| COMPITI |
(1) Nella discussione del forum, riscrivi in forma più breve il paragrafo che comincia con "Dove abito io vogliono mettere telecamere" e conserva i fatti principali.
(2) Modifica la discussione del forum: riporta il tratto che si apre con le parole "Magari se c’è" e si chiude con "il problema dell’inquinamento...", mettendo "borgo" al posto di "paesino".
(3) Elenca tutte le città nominate nella discussione del forum.

| TESTO DI PARTENZA |
* * *

Sui rifiuti: credo che le mafie ormai siano parecchio infiltrate anche qui al nord.


----------



## danny (23 Maggio 2019)

Dove abito io vogliono mettere telecamere per ridurre il traffico e istituire orari d'accesso. La gente cammina per strada, tanto non passano auto.
Ma guardiamo il resto del mondo:
Milano


----------



## danny (23 Maggio 2019)

Lagos


----------



## danny (23 Maggio 2019)

Hanoi


----------



## danny (23 Maggio 2019)

Kampala


----------



## danny (23 Maggio 2019)

Città del Messico


----------



## danny (23 Maggio 2019)

Kinshasa


----------



## danny (23 Maggio 2019)

Anversa (dove hanno scritto questa canzone)


----------



## Brunetta (23 Maggio 2019)

danny ha detto:


> Vero.
> Sui rifiuti: credo che le mafie ormai siano parecchio infiltrate anche qui al nord.


Magari se c’è il rischio di rimetterci la pelle, si lascia “l’appalto” alla ‘Ndrangheta


----------



## Brunetta (23 Maggio 2019)

Sì. Chiudere tre vie in un paesino risolve il problema dell’inquinamento... 
Il Cairo


----------



## oriente70 (23 Maggio 2019)

Risolviamo con le auto elettriche con un bel gruppo elettrogeno benzina a seguito [emoji16].


----------



## Brunetta (23 Maggio 2019)

oriente70 ha detto:


> Risolviamo con le auto elettriche con un bel gruppo elettrogeno benzina a seguito [emoji16].


Le ibride potrebbero essere una soluzione?
Ma ci sono interessi che condizionano la ricerca e la produzione.

* * *

| DATI REGISTRATI |
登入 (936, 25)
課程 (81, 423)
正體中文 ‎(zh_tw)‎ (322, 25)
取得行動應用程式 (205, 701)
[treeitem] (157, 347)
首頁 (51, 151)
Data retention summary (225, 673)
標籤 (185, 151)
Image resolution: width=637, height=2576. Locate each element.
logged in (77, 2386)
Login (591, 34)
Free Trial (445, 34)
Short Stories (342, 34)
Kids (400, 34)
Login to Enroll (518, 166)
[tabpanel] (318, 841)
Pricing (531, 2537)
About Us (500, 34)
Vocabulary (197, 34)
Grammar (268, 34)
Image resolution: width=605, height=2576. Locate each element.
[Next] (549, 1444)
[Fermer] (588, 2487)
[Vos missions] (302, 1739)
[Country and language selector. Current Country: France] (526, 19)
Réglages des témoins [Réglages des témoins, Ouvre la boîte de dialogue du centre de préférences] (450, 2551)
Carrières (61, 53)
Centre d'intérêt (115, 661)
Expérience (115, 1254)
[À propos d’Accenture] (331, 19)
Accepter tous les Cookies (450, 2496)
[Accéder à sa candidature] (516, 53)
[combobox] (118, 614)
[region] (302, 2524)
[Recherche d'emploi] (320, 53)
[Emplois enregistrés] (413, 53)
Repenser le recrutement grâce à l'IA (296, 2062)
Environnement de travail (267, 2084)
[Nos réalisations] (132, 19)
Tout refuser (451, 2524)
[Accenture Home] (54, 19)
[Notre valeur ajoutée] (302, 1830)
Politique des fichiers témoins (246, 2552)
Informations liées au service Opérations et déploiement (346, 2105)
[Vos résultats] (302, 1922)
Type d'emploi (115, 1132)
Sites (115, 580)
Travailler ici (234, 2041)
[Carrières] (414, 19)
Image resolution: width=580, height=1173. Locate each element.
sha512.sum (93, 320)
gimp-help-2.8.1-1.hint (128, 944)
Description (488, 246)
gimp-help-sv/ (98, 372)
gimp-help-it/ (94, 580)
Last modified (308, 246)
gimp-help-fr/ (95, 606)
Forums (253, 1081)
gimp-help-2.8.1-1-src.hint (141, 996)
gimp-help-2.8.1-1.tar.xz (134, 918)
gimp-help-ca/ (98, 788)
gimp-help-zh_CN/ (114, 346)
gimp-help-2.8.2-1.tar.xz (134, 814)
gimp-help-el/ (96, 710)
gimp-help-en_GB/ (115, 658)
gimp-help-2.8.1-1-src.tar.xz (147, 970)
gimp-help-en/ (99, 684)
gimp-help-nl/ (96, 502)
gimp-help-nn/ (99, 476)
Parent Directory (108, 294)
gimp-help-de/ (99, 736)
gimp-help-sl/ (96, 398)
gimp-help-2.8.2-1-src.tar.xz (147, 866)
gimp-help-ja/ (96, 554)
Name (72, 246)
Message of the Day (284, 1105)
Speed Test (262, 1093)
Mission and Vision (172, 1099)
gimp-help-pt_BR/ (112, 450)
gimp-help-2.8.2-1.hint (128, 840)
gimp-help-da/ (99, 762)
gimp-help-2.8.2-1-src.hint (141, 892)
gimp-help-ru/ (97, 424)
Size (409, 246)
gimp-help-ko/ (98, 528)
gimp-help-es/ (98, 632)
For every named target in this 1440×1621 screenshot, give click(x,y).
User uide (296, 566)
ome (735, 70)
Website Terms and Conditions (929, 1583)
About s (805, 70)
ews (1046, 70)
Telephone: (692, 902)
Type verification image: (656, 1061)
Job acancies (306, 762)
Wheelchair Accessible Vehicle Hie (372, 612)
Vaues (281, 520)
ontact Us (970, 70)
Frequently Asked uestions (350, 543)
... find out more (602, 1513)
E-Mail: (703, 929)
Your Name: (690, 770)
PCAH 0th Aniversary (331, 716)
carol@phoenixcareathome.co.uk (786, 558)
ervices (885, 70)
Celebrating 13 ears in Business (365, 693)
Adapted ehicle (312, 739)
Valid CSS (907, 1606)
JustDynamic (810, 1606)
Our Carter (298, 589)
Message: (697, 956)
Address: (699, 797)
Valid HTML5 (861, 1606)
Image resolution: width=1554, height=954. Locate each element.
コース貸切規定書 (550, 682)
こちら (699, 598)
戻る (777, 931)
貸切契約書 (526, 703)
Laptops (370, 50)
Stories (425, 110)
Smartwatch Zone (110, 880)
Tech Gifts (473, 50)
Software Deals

* * *

| SOLUZIONI |
(1) Dove abito vogliono mettere telecamere e orari d'accesso per ridurre il traffico. Senza auto, la gente cammina in strada. Ma guardiamo il resto del mondo: Milano.

(2)
Magari se c’è il rischio di rimetterci la pelle, si lascia “l’appalto” alla ‘Ndrangheta


----------



## Brunetta (23 Maggio 2019)

Sì. Chiudere tre vie in un borgo risolve il problema dell’inquinamento...

(3) Milano, Lagos, Hanoi, Kampala, Città del Messico, Kinshasa, Anversa, Il Cairo